EXTRACTED DATA:

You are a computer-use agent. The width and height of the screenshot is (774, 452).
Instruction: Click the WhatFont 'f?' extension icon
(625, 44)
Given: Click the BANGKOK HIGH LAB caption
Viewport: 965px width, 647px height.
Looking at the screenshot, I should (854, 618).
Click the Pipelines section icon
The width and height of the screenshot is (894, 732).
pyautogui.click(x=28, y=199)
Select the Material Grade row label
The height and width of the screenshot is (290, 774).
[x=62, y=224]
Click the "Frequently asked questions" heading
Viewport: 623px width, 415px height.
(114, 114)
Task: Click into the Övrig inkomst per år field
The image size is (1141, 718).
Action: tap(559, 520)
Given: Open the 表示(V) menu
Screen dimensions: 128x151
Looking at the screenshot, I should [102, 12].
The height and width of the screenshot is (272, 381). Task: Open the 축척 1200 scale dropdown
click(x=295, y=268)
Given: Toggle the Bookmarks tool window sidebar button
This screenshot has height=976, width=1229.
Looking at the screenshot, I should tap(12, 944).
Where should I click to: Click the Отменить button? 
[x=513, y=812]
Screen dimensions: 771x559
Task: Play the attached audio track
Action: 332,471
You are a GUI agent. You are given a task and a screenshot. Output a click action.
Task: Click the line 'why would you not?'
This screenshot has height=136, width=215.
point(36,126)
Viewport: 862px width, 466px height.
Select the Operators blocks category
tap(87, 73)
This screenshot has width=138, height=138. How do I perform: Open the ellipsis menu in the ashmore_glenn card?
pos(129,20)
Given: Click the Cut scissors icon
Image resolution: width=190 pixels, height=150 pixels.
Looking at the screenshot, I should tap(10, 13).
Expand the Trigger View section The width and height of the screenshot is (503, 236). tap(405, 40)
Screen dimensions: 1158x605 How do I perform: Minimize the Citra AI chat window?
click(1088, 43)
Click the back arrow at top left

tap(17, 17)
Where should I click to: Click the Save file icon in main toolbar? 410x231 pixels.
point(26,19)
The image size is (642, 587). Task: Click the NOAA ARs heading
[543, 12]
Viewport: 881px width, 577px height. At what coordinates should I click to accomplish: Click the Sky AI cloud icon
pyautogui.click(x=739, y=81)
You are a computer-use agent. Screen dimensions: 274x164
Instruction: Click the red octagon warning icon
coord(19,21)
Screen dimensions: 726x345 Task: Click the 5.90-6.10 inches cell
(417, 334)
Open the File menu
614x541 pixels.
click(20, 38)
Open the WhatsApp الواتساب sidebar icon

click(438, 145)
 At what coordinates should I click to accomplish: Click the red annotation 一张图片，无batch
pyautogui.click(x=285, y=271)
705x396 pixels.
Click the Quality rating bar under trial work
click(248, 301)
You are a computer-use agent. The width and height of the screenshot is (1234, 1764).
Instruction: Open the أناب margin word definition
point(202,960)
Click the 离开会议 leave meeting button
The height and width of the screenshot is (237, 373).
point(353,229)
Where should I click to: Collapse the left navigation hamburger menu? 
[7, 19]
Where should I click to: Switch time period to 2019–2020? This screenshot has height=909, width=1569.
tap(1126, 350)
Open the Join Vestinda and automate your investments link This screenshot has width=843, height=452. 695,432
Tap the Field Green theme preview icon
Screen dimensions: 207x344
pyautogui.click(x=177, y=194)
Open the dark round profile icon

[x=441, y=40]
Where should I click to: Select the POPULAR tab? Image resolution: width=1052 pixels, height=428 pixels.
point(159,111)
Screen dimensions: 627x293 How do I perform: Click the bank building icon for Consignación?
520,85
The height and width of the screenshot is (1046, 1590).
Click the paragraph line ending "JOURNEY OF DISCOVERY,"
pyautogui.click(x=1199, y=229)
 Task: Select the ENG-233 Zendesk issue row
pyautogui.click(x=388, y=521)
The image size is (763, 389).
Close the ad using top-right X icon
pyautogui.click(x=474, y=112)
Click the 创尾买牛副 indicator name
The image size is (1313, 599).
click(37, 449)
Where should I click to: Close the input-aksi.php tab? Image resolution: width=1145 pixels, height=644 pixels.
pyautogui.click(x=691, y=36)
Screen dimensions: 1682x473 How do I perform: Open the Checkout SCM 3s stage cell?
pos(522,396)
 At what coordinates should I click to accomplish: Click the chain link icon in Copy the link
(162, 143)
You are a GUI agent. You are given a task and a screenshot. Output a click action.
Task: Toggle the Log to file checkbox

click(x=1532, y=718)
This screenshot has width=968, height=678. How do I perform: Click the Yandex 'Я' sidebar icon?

WORK TO DO: Copy out every line of the items word for word, from the start down through the line containing "Expand the Trigger".

RIGHT ANSWER:
You are a computer-use agent. The width and height of the screenshot is (774, 452).
Instruction: Click the WhatFont 'f?' extension icon
(625, 44)
Given: Click the BANGKOK HIGH LAB caption
Viewport: 965px width, 647px height.
Looking at the screenshot, I should (854, 618).
Click the Pipelines section icon
The width and height of the screenshot is (894, 732).
pyautogui.click(x=28, y=199)
Select the Material Grade row label
The height and width of the screenshot is (290, 774).
[x=62, y=224]
Click the "Frequently asked questions" heading
Viewport: 623px width, 415px height.
(114, 114)
Task: Click into the Övrig inkomst per år field
The image size is (1141, 718).
Action: tap(559, 520)
Given: Open the 表示(V) menu
Screen dimensions: 128x151
Looking at the screenshot, I should [102, 12].
The height and width of the screenshot is (272, 381). Task: Open the 축척 1200 scale dropdown
click(x=295, y=268)
Given: Toggle the Bookmarks tool window sidebar button
This screenshot has height=976, width=1229.
Looking at the screenshot, I should tap(12, 944).
Where should I click to: Click the Отменить button? 
[x=513, y=812]
Screen dimensions: 771x559
Task: Play the attached audio track
Action: 332,471
You are a GUI agent. You are given a task and a screenshot. Output a click action.
Task: Click the line 'why would you not?'
This screenshot has height=136, width=215.
point(36,126)
Viewport: 862px width, 466px height.
Select the Operators blocks category
tap(87, 73)
This screenshot has width=138, height=138. How do I perform: Open the ellipsis menu in the ashmore_glenn card?
pos(129,20)
Given: Click the Cut scissors icon
Image resolution: width=190 pixels, height=150 pixels.
Looking at the screenshot, I should tap(10, 13).
Expand the Trigger View section The width and height of the screenshot is (503, 236). tap(405, 40)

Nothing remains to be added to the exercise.